Я засмеялся. Надеюсь под раздачу попал не Жиган с Василием. Эти вполне могут везти с собой выпивку. Впрочем, бывший хитрованец наверняка все спрятал так, что ничего не найдешь.
— Пусть бдит.
Потянулся к графину с коньяком, но передумал. Впереди — недели пути, а трезвость сейчас дороже удовольствий.
За окном замелькали огни окраин. Петербург отступал медленно, словно не желая отпускать.
«Синяя волна» — замечательная штука. Едем почти без остановок. Кроме технических, конечно. Заправка паровоза водой на ходу до сих пор почему-то не придумана. Смена бригад — тоже. Так что перерывы в движении всё равно есть. И здесь, конечно, на всех этих маленьких станциях, в народные массы погружаешься, сам того не желая. Ведь стоит выйти из вагона подышать свежим воздухом и ноги размять — и вот они, неизменные торговки с горячими пирожками, рыбой, вареными яйцами и еще бог весть чем.

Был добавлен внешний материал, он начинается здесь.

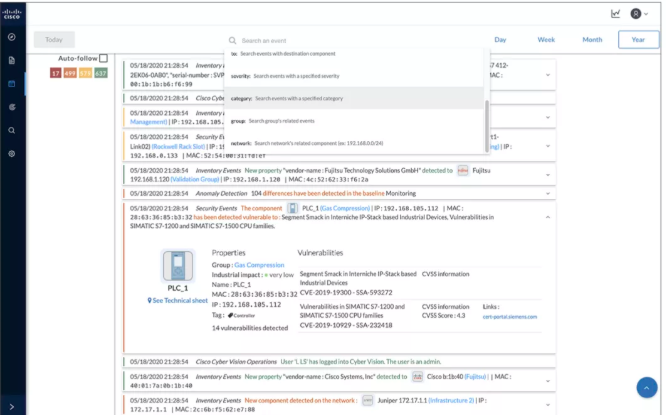Image resolution: width=666 pixels, height=419 pixels.
Task: Open the Admin gear icon in sidebar
Action: click(x=11, y=153)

Рядом провожают рекрутов, еще не знающих о скорой войне, и оттуда доносится разноголосый женский вой и выкрики унтеров, сопровождающих команду. Загулявшие мужички пляшут прямо на рельсах под наигрыши гармониста, играющего громко и вдохновенно, но неимоверно фальшиво, и мелодию угадать нет возможности. Видимо, ее играет человек, верящий, что нотная грамота убивает талант. И неважно, как называется станция, везде одно и то же. Иногда кажется, что пьяненький гармонист со своей тальянкой ездит с нами и выходит для выступления на остановках.
«День сурка» с небольшими изменениями повторялся довольно долго — однообразные станции, полустанки, будки стрелочников. Вся разница была в пройденном за сутки расстоянии и оставленных в западном направлении населенных пунктах. Не то чтобы я большой любитель зачеркивать крестиками дни на настенном календаре и втыкать булавки в карту, но хоть какое-то разнообразие. И вот перед нами славное море, священный Байкал. Здесь исключительно для веселья и изменения наскучившего графика нас ждала паромная переправа. Всё потому, что движение по Кругобайкальской железной дороге планируют открыть к осени четвертого года. Или пятого — как получится. Или когда-нибудь потом.